(Ed. Note: Aaron is a sworn LEO and SWAT cop in another state. He frequently comments here at TBF and is an editor at BlueSheepdog.com. The following was originally sent as a comment to my article Long Range Police Marksmanship, but I felt it should stand alone as a post. Welcome Aaron!)
The mindset that the pistol cannot be used beyond 25 yards permeates the law enforcement community, and is a dangerous and ignorant concept. It is true that a pistol is often not as easy to maintain accuracy at longer shots because of the lack of a solid supporting position, but it doesn’t mean that they cannot be effective, as your two fine examples clearly show.
Here is another classic example from my personal experience: My multi-agency drug task force investigated an anonymous tip about a large meth lab, and wanted fugitive. There was no history to this residence and only limited information on a possible suspect, so we conducted a knock-and-talk. Nobody answered and it was believed nobody was home. Two detectives went for a search warrant based upon stolen vehicles located around the house.
The suspect, who had remained hidden and quiet inside his locked house for nearly two hours, attempted to escape outside the back door not knowing that detectives were about 30 yards away. With the suspect shooting a 9mm Glock with 33-round magazine, the exchange of gunfire was fast and furious. Having prepared for just this occasion, the suspect jumped back inside the back door, and triggered the firing mechanism on the stolen claymore mine that was aimed at his meth lab.
This was a major lab taking up an entire 2-car garage, complete with a 72L flask and 55-gallon drums of chemicals. The resultant explosion blew him out into the backyard in what my partner described as a “cheetah flip” and instantaneously engulfed the garage in large flames. After more gunfire, the suspect fled into a field where he had staged a Jeep Wrangler. We had checked this vehicle finding two flat tires, dry rot on the seats, leaves and debris in the interior, and no doors.

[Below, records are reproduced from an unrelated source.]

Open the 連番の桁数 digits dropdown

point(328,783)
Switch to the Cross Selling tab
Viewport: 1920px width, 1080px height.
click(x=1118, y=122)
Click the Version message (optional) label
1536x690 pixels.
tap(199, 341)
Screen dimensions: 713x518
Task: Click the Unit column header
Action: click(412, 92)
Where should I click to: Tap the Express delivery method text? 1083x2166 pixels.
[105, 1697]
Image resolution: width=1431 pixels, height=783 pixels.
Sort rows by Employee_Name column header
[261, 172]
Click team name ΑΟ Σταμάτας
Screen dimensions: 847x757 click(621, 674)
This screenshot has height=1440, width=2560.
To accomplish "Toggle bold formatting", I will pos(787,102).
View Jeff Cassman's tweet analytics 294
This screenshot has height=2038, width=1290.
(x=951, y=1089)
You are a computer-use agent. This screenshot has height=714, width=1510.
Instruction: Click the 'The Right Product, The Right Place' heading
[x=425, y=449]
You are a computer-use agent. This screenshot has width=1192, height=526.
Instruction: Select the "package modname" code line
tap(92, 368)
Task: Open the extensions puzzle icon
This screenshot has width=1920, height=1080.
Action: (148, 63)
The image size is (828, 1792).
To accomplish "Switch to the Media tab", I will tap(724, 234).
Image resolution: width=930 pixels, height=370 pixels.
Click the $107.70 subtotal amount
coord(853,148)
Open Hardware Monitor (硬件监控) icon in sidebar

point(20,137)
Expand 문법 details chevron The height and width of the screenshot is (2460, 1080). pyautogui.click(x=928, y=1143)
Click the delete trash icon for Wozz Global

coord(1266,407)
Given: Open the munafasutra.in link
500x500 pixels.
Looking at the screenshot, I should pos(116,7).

As the suspect fled, two detectives continued to engage the suspect with pistol fire. One was firing a Glock 22 (.40) and the other a 1911 (.45). From their final firing position to the Jeep it was around 125 yards. One knelt, and one remained standing. Each took time to aim and squeeze off shots in a slower and methodical approach than the closer initial shootout.
Of course the Jeep fired right up. The suspect used pre-cut paths through a forested area to temporarily escape before crashing shortly after coming out of the woods and being immediately pursued by responding officers.
An inspection of the Jeep showed 5 hits out of about 13 rounds fired at the last position. One hit the frame below the driver’s seat, another just behind the open driver’s door, and another went through the open driver’s door, striking the windshield from the inside.
Learn the fundamentals, and you can make good shots at distance with a pistol.